Psicologi. Un italiano su 10 rinuncia alle cure per motivi economici. L’indagine Piepoli per il Cnop

Psicologi. Un italiano su 10 rinuncia alle cure per motivi economici. L’indagine Piepoli per il Cnop

Psicologi. Un italiano su 10 rinuncia alle cure per motivi economici. L’indagine Piepoli per il Cnop
L’86% vorrebbe l’introduzione della figura dello psicologo a scuola, mentre l’89% ritiene che l’assistenza psicologica sia un diritto pubblico che deve essere accessibile a tutti gratuitamente attraverso il SSN. L’INDAGINE

Un italiano su dieci vorrebbe andare dallo psicologo, ma è costretto a rinunciarvi per motivi economici. Quasi uno su cinque (17%) si è rivolto alle cure di un esperto, una percentuale che rimane abbastanza simile tra uomini (16%) e donne (18%), ma che aumenta sensibilmente (25%) nella fascia di popolazione più giovane, quella dai 18 ai 35 anni. L’86% vorrebbe l’introduzione della figura dello psicologo a scuola, mentre l’89% ritiene che l’assistenza psicologica sia un diritto pubblico che deve essere accessibile a tutti gratuitamente attraverso il SSN. E’ quanto emerge dall’indagine realizzata dall’Istituto Piepoli per il Consiglio nazionale dell’Ordine degli Psicologi su un campione rappresentativo della popolazione italiana composto da uomini e donne che hanno compiuto la maggiore età.

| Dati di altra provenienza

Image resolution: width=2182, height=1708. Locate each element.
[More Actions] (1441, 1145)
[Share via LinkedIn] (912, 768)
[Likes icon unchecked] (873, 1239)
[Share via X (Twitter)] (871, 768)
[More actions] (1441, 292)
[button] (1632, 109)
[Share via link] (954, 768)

Secondo la rilevazione, quasi un cittadino su due (47%) chiederebbe aiuto a un esperto in caso di problemi di natura psicologica, mentre il 38% ne parlerebbe prima con le persone care. Per il 58% la pandemia ha cambiato il rapporto delle persone con i problemi psicologici: si è più propensi a chiedere aiuto (26%), si parla più facilmente dei problemi psicologici per il 20%, con meno vergogna (20%) e si affrontano più apertamente (18%). Rispetto a un anno fa, però, il benessere psicologico è sensibilmente peggiorato (-15%), in egual misura tra uomini e donne, ma soprattutto nella fascia più produttiva sul lavoro, quella 35-54 anni (-23%). Tra le principali fonti di stress: la condizione economica (24%), la salute fisica (14%), l’aumento dei prezzi e delle bollette (13%), la situazione lavorativa (13%), l’organizzazione famiglia-lavoro (9%) e la guerra tra Russia e Ucraina (6%).

“L’indagine conferma il cambiamento socioculturale rispetto ai problemi psicologici. Sempre più si chiede la stessa dignità della salute fisica, sia nella prevenzione che nella cura. Una persona su dieci che rinuncia alle cure per mancanza di risorse denuncia un forte ritardo nel garantire una assistenza pubblica. Purtroppo i costi umani ed economici dei mancati interventi sono un peso grande che paga tutto il Paese”, afferma il presidente del Cnop, David Lazzari.